• Data to use:
____
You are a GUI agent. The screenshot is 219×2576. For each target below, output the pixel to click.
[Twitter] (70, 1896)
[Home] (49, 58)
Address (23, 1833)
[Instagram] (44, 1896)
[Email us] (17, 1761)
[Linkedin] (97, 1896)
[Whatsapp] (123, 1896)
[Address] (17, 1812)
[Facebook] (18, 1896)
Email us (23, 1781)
____
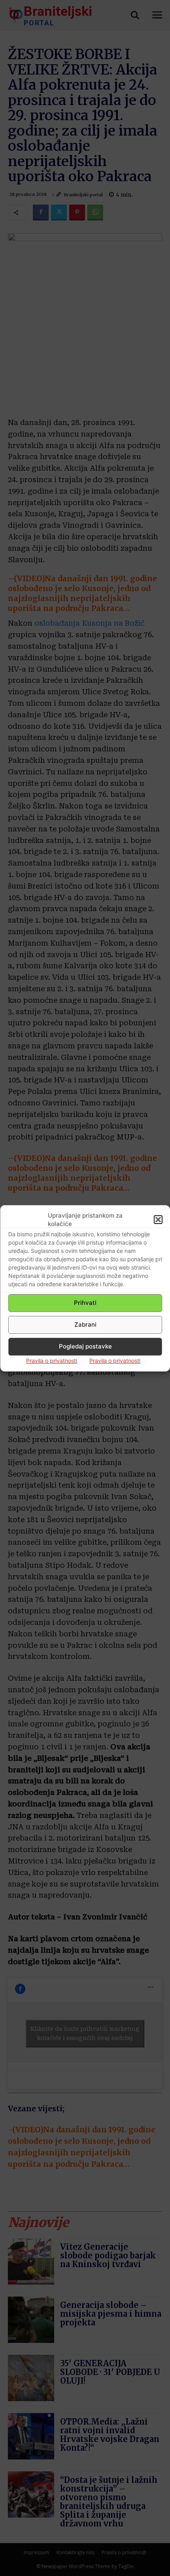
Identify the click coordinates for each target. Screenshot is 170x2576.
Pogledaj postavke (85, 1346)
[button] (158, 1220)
____
• What you will do: Your answer should be the lines of the material above that include "each".

• Output for this task:
You are a GUI agent. The screenshot is 219×2576. For each target below, output the pixel to click.
Identify the click coordinates for each target. Screenshot is 170x2576.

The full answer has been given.